● **WORK ITEM**:
Copy the entries without a single change. Pictures should be dropped.
START RECORDS TO USE
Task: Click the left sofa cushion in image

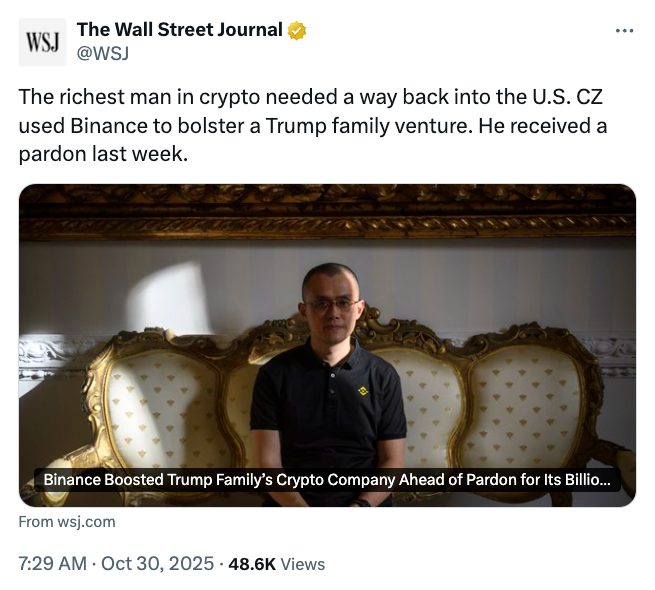Action: point(160,410)
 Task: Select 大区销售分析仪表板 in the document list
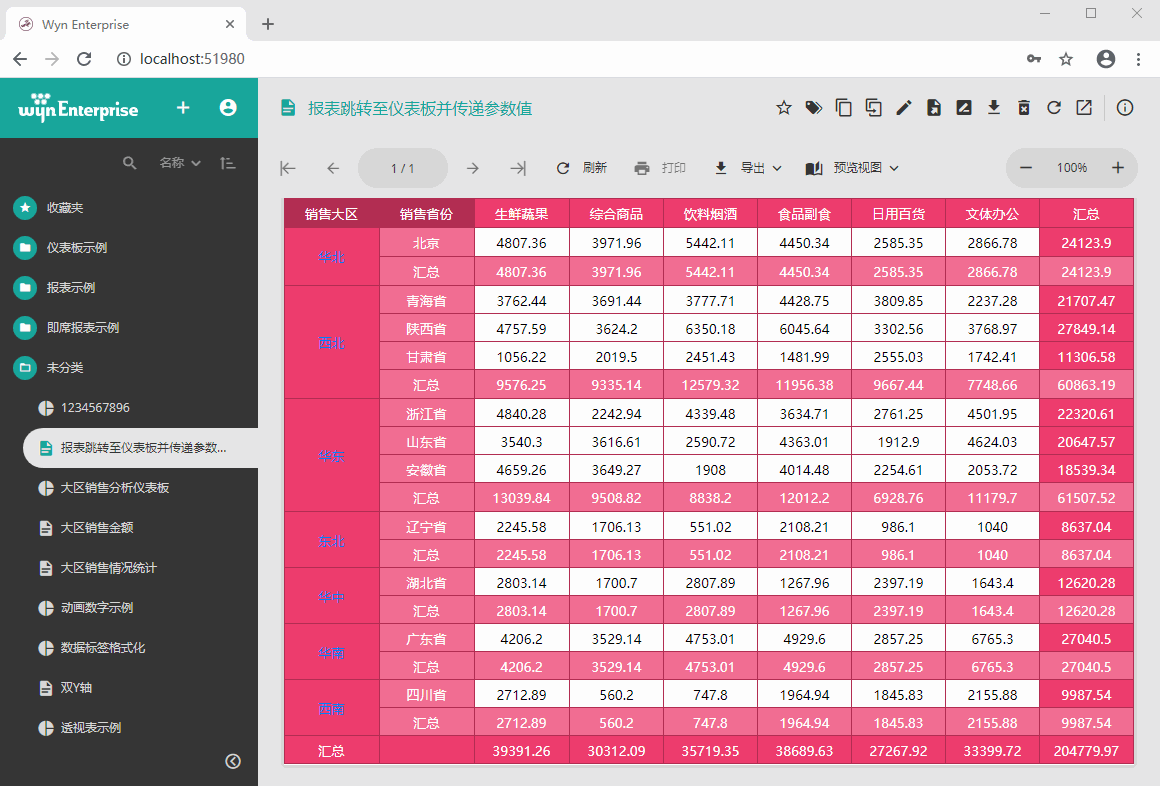pos(115,488)
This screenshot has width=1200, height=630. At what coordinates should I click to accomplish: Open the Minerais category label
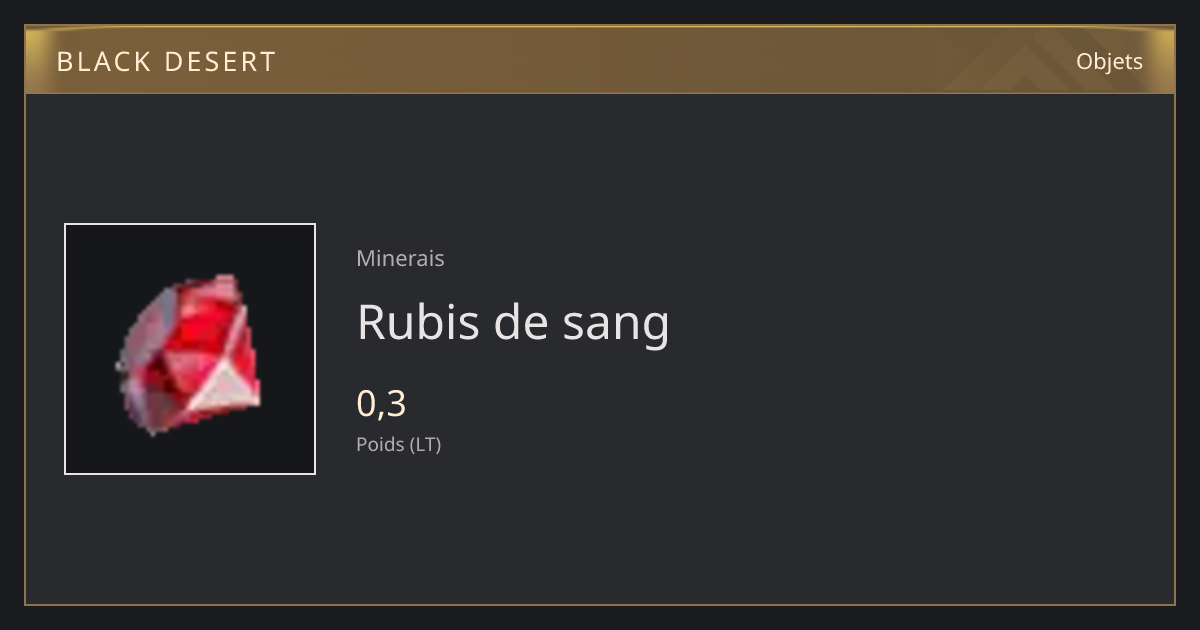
END RECORDS TO USE
● **WRITTEN RESPONSE**:
Task: Click the left sofa cushion in image

Action: point(160,410)
 Task: Select 大区销售分析仪表板 in the document list
pos(115,488)
This screenshot has width=1200, height=630. At what coordinates should I click to accomplish: Open the Minerais category label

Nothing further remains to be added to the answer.